J’ai dit et je répète ici, le comportement est une somme de savoirs (les connaissances théoriques), de savoir-faire (les compétences) et savoir-être (attitudes comme le respect, la courtoisie). Les deux premières catégories de savoirs ont un lien direct avec la qualité de l’éducation et de la formation, qui est encore trop faible à Maurice. Et cela explique largement les mauvais comportements. Cependant, cela n’excuse pas des traits de caractère encore trop présents : le non-respect systématique de la loi (vitesse, portable au volant, non-port de la ceinture à l’arrière, non-respect des voies de circulation), le non-respect des usagers fragiles et l’absence de courtoisie.
Que répondez-vous aux critiques selon lesquelles vous n’auriez pas pu réduire le nombre d’accidents par 50 % ?
Le rapport de la Banque mondial indique même qu’aucun pays n’a obtenu des résultats positifs en matière de lutte contre l’insécurité routière sans avoir fixé un objectif au préalable. Celui-ci est associé à une stratégie et un plan d’actions est mesurable et a du sens pour toutes les parties concernées, y compris les usagers de la route. Tous sont directement, à un degré ou un autre, garants de cet objectif et aussi chaque usager.

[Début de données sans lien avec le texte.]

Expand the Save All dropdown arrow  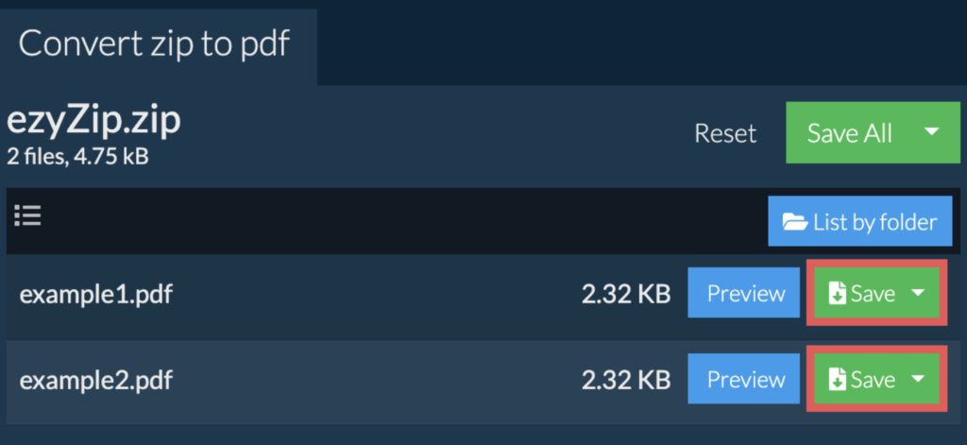click(x=931, y=133)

L’alcool et la vitesse sont à l’origine de plus de sept accidents graves sur dix. Uniquement sur ces deux seuls facteurs, un changement radical des comportements ferait passer le bilan de 145 tués à moins de 50 en un an. Dans ces conditions, je vois mal comment on pourrait considérer l’objectif comme irréaliste. Puis, personne n’a jamais dit que les choses allaient changer en une année. Et en 2020, il manque encore cinq ans sur la durée fixée pour atteindre l’objectif.
Dans les colonnes de l’express en juin 2016, vous disiez que «nous sommes en train de créer les conditions d’un permis à points». Où en sommes-nous avec ce projet ?
Vous donnez trop d’importance à cette question du permis à points qui revient parfois comme un serpent de mer. C’est juste dans l’esprit de beaucoup un mécanisme comptable. Donc, si on reste sur cette perception, le nouveau système mis en place par le gouvernement avant mon arrivée (stricter penalty) et le coefficient de réduction et de majoration validé par tout un panel d’officiers du secteur public et des représentants issus du secteur privé; ces deux mécanismes suffisent à remplacer largement le regretté permis à points. Mais la population regretterait-elle vraiment le permis à points s’il avait été appliqué complètement, c’est-à-dire avec un dispositif plus automatique et immédiat de suspension du permis, des stages de réhabilitation obligatoires, des bilans médicaux systématiques. Je ne suis pas sûr.
De retour à La Réunion, que ferez-vous sur le plan professionnel ?
Pas de commentaire. Toutefois, je voudrais remercier tous ceux qui m’ont aidé à réaliser mon travail durant ces cinq ans.
Avez-vous conduit sur nos routes, finalement ?
À la base, je n’aime pas conduire. J’ai obtenu mon permis en 1977. Mais je ne conduis pas ici car comment acheter une voiture sous crédit payable sur trois ans alors que mon contrat ne dure qu’un an, sujet à un renouvellement suivant la décision du gouvernement ? D’ailleurs, cela me prenait moins d’un quart d’heure à pied pour me rendre sur mon lieu de travail. Sans compter que votre système demeure très dangereux et je ne voulais pas courir ce risque.